Fuite dans la presse d’un mémo remettant en cause le recrutement basé sur la diversité, par un ingénieur de Google. L’auteur estime que si les femmes sont sous-représentées au sein des ingénieurs et des postes à responsabilité, c’est en raison de « différences biologiques ».
La même année, plusieurs dirigeants de grandes entreprises de la Silicon Valley ont quitté leurs fonctions après avoir harcelé des femmes.

2017

biais

La mythologie qui a longtemps consisté à présenter les technologies de l’information et de la communication comme abolissant les différences de couleur de peau, d’origine et de genre, est fortement battue en brèche par des chercheuses comme Safiya U. Noble, qui mettent en évidence les biais algorithmiques dans les moteurs de recherche, les logiciels de reconnaissance faciale et le ciblage publicitaire.

© NYU Press

2017

#metoo

Le hashtag #MeToo s’est largement diffusé sur les réseaux sociaux en octobre 2017 pour dénoncer l’agression sexuelle et le harcèlement à la suite d’accusations portées contre le producteur américain Harvey Weinstein. Ce mouvement est né en réalité il y a onze ans, à l’initiative de l’activiste africaine américaine Tarana Burke.

2017

sophia

En octobre, le robot humanoïde Sophia obtient la nationalité saoudienne. Les femmes saoudiennes devront attendre juin 2018 pour qu’entre en vigueur le décret les autorisant à prendre le volant.

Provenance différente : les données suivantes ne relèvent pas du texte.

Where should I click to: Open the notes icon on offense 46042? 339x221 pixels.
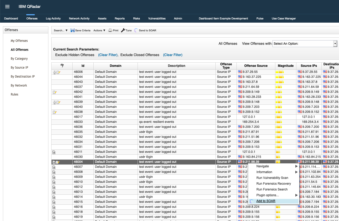(x=55, y=92)
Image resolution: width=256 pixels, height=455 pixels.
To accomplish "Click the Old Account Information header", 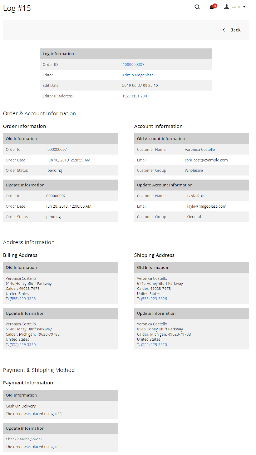I will [161, 139].
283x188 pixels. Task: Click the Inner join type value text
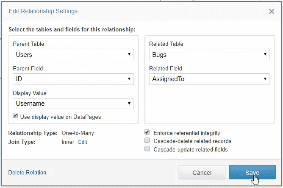[x=68, y=142]
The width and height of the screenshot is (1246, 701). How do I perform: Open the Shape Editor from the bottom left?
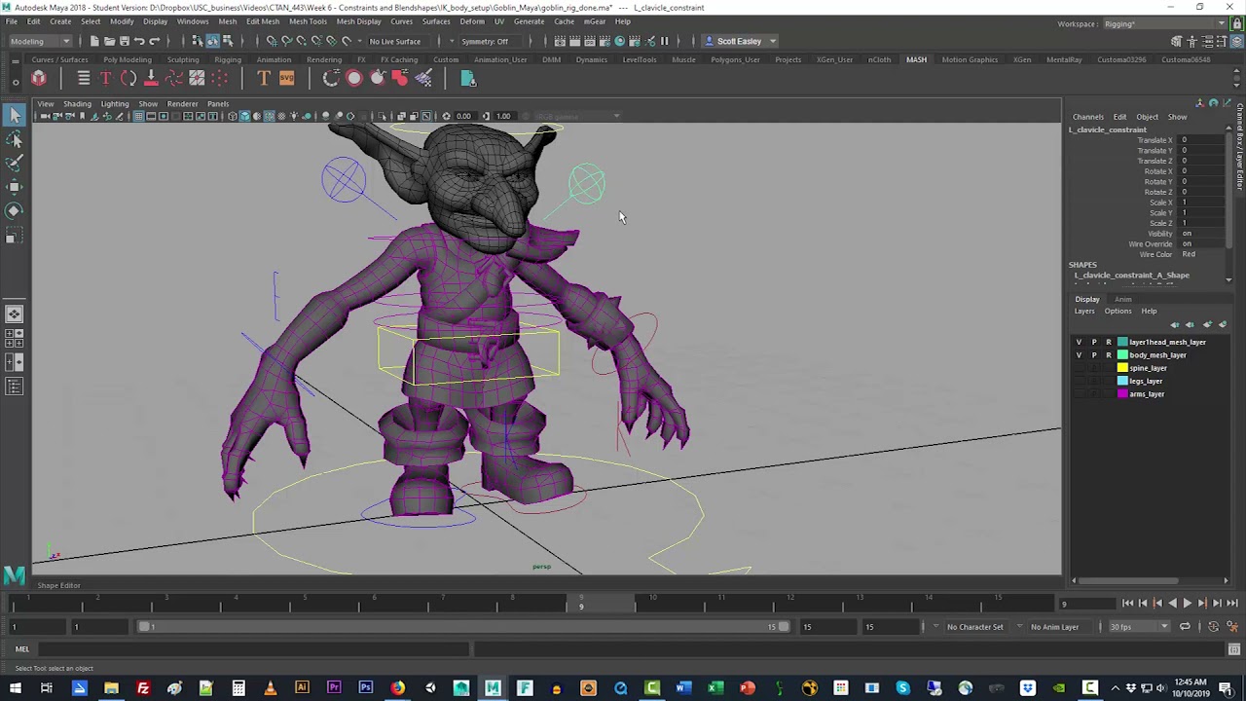click(58, 585)
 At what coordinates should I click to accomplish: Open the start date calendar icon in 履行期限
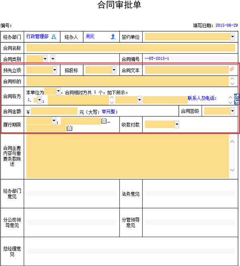(104, 121)
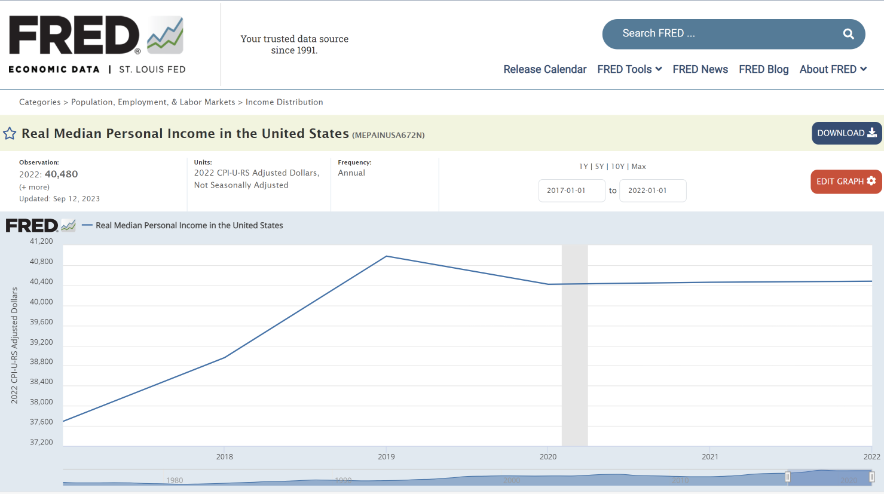The width and height of the screenshot is (884, 494).
Task: Click the search magnifier icon
Action: pos(848,34)
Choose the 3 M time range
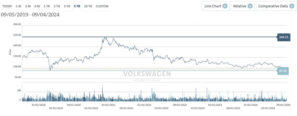 pyautogui.click(x=28, y=6)
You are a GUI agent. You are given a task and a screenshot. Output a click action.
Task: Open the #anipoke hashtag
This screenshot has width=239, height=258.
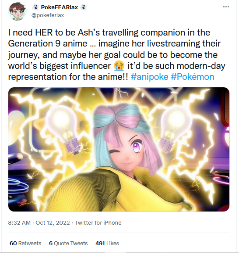(149, 77)
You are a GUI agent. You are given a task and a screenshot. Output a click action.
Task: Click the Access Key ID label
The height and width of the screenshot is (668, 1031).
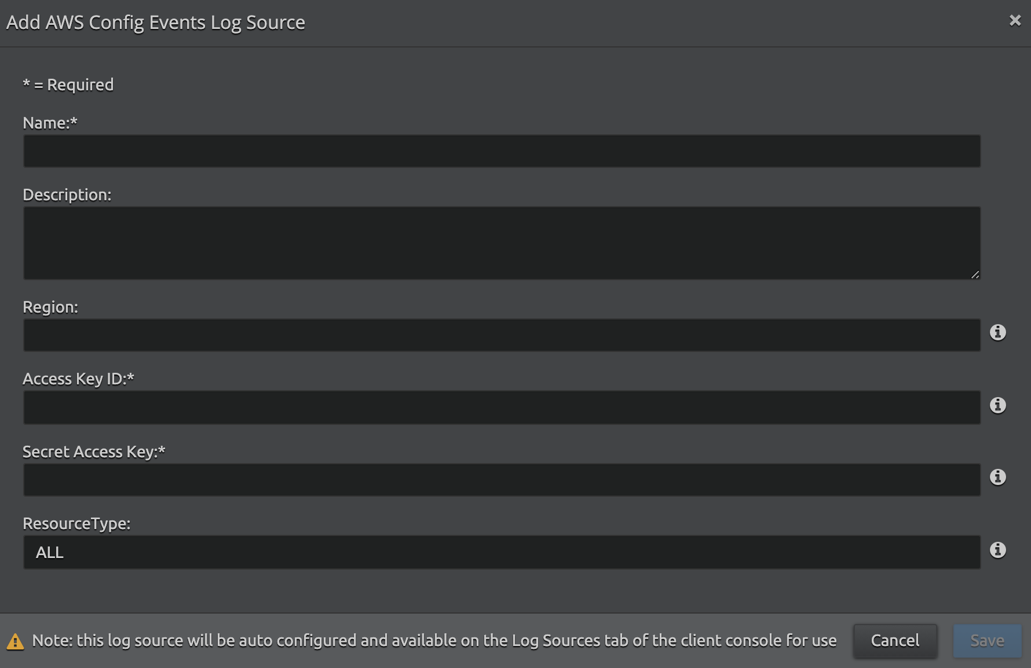click(78, 379)
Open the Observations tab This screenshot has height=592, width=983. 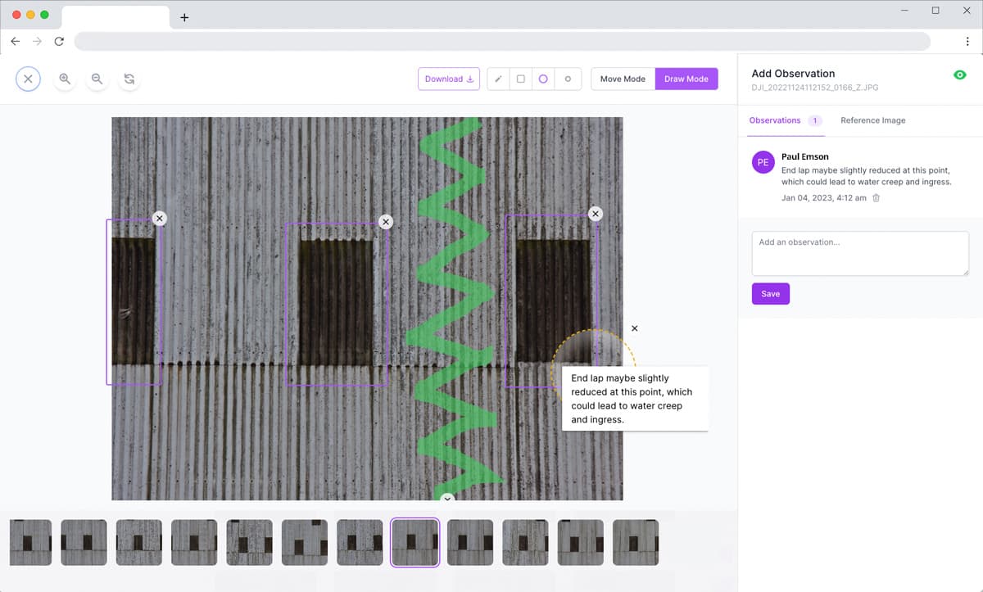[x=775, y=120]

CC BY 2.0 / ITU Pictures from Geneva, Switzerland

2017

Post Cyberfeminist international

La manifestation qui se tient à l’ICA, à Londres, réactualise les questions cyberféministes et les élargit aux luttes queer et au black feminism, dans le contexte d’une aggravation de la violence genrée en ligne.

2018

bitcoin

Selon Coin.dance, en août 2018, 91% de la participation dans la communauté Bitcoin est masculine.

2018

pink ghetto

Les femmes forment l’essentiel des recrues dans les emplois liés aux réseaux sociaux. Ce « Pink Ghetto » est caractérisé par son invisibilité, ses bas niveaux de revenus et un statut marginal.

2018

Horreur domotique 3.0

Une nouvelle forme de violence domestique apparaît en lien avec le développement des maisons connectées, écrit le New York Times dans un article « Thermostats, Locks and Lights: Digital Tools of Domestic Abuse ». Les femmes en sont les premières victimes.

2018

Femmes@Numérique

Lancement de la fondation Femmes@Numérique en France. Etat, grandes entreprises et associations qui agissent pour la parité dans la tech se mobilisent pour favoriser la mixité dans les métiers du numérique. La part des femmes dans les filières informatiques a été divisée par deux en trente ans. En 2017, seulement 9% des start-ups étaient dirigées par des femmes. Si un tiers des salariés dans les métiers du numérique sont des femmes, seules 15% occupent des fonctions techniques comme la programmation ou le développement.

2018

Femmes dans l’apprentissage automatique

Seuls 13,5% de femmes travaillent dans le domaine de l’apprentissage automatique, d’après la chercheuse en intelligence artificielle Hanna Wallach, cofondatrice de Women in Machine Learning (WiML). Ce projet, initié au milieu des années 2000, vise à promouvoir les recherches des femmes. Le WiML organise chaque année ateliers et conférences.